THE REQUEST:
Copy the data below exactly, line for line, and omit the pictures from your copy.

LISTED ENTRIES:
☆ ☆ ☆ ☆
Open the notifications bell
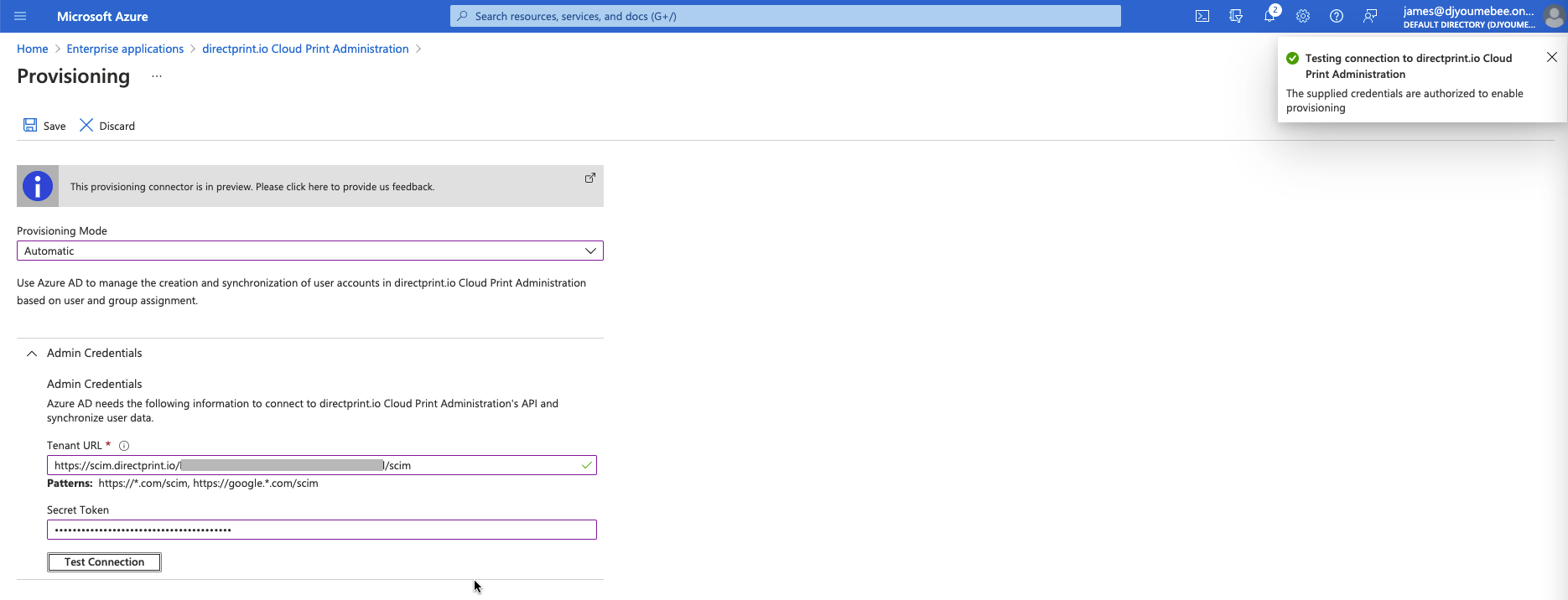This screenshot has width=1568, height=600. (1269, 16)
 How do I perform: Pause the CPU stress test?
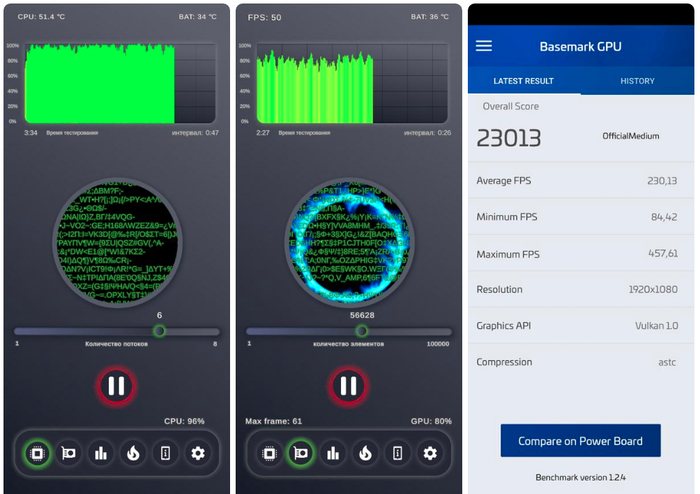point(116,385)
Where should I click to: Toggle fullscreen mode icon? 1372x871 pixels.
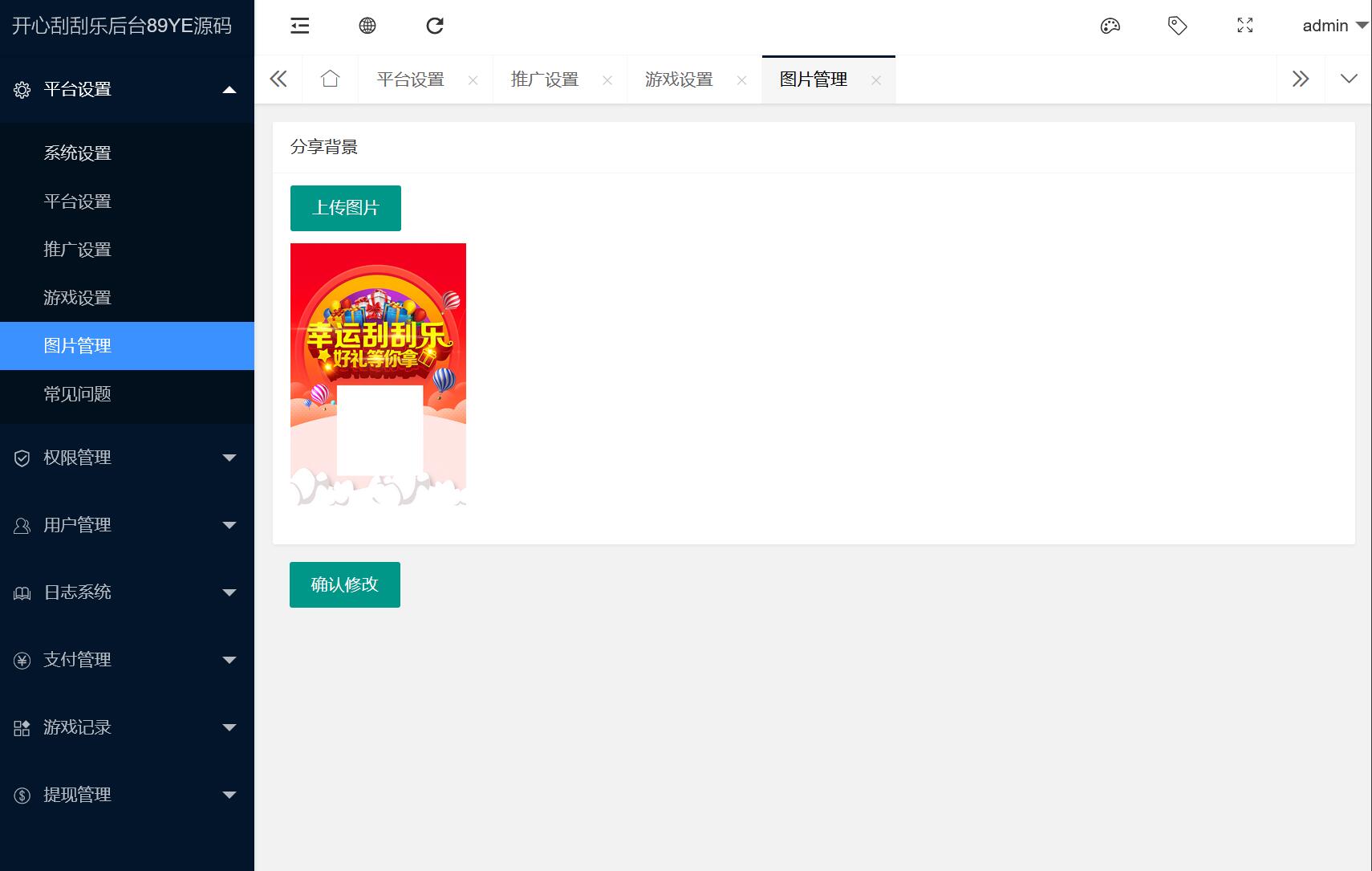(x=1244, y=26)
☆ ☆ ☆ ☆
SOLUTION:
Open the notifications bell
This screenshot has width=1568, height=600. (1269, 16)
 How do I perform: Pause the CPU stress test?
point(116,385)
Where should I click to: Toggle fullscreen mode icon? 1372x871 pixels.
(x=1244, y=26)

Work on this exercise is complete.